7. Capital structure

This section summarizes the amount of outstanding stocks and bonds that the company possesses. Remember that when a company issues these securities, it receives capital (money). The most useful number to examine in this section is the company’s debt. If a company accumulates a lot of debt, the burden of interest payments can create a real drag on profits. If profits stay down for too long, debt can even push some companies into bankruptcy.

The figure shows you that Starbucks has an outstanding debt of $16.8 billion. But how do you know if this is a lot, a little, or just the right amount of debt?

Possessing a larger cushion to cover debt is more important when the company’s business is volatile. You can calculate total interest coverage, which compares a company’s annual profits to the yearly interest payments on its total debt.
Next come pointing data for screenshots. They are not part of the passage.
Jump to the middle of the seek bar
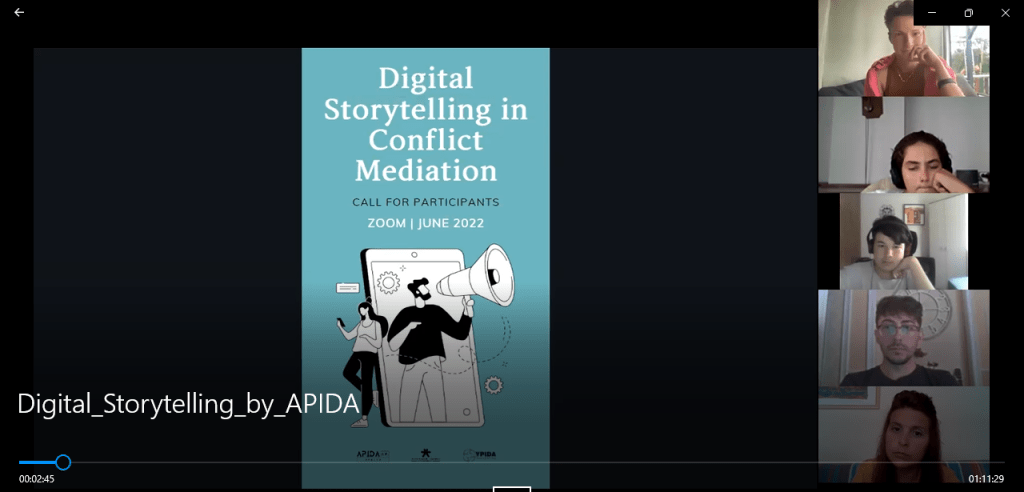Viewport: 1024px width, 492px height. point(512,462)
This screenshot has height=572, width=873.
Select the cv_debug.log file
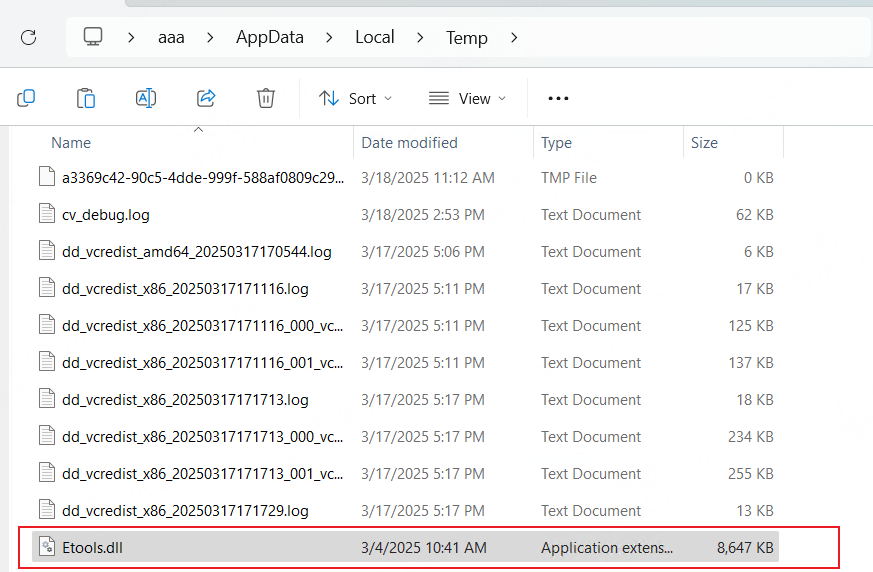(x=106, y=215)
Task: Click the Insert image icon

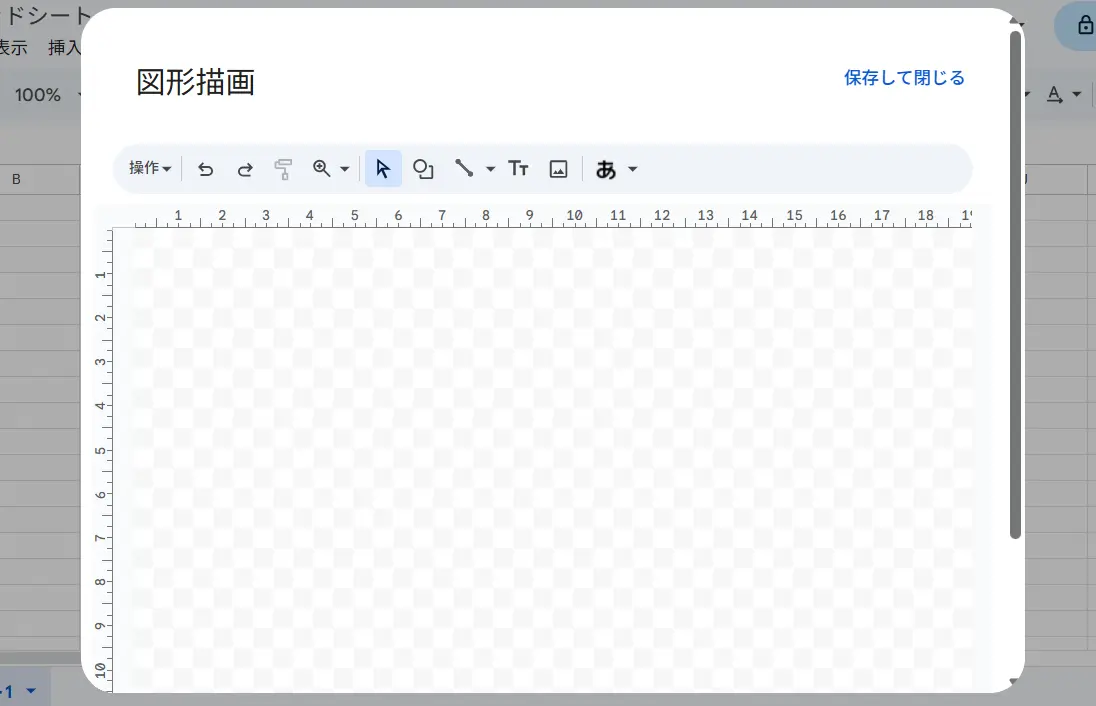Action: pyautogui.click(x=559, y=169)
This number tells you the number of years that the company’s most recent annual profits can cover interest on all the company’s debt.

For example, if a company has a total interest coverage of 4.5x, the company’s most recent yearly profits can cover the interest payments on all debt for about 4-1/2 years. Starbucks’ most recent annual profits of $3,492 million exceed its interest payments of $700 million by a factor of nearly 5 to 1. Warning signs for total interest coverage numbers include a steep decline in this number over time and profits that cover less than one year’s worth of interest.

8. Current position

This section provides a quick look at how the company’s current assets (assets that the company can convert into cash within a year relatively easily) compare with its current liabilities (debts due within the year). Trouble may be brewing if a company’s current liabilities exceed or are approaching its current assets.

Some financial analysts calculate the quick ratio. The quick ratio ignores inventory when comparing current assets to current liabilities. A company may have to dump inventory at a relatively low price if it needs to raise cash quickly. Thus, some analysts argue, you need to ignore inventory as a current asset.

9. Annual rates

This nifty section can save wear and tear on your calculator. The good folks at Value Line calculate rates of growth (or shrinkage) on important financial indicators, such as sales (revenues) and earnings (profits) over the past five and ten years. This section also lists Value Line’s projections for the next five years.

Projections can prove highly unreliable, even from a research firm as good as Value Line. In most cases, the projections assume that the company will continue as it has in the most recent couple years.

10. Quarterly financials

For the most recent years, the Value Line Investment Survey shows you an even more detailed quarterly breakout of sales and profits, which may disclose changes that annual totals mask. In this section of the report, you can also see the seasonality of some businesses. Starbucks, for example, tends to have its slowest quarter in the winter (quarter ending March 31). This trend makes sense if you figure that many of the customers who frequent Starbucks’ coffee shops do so as they walk around town, which people tend to do less of on blustery winter days.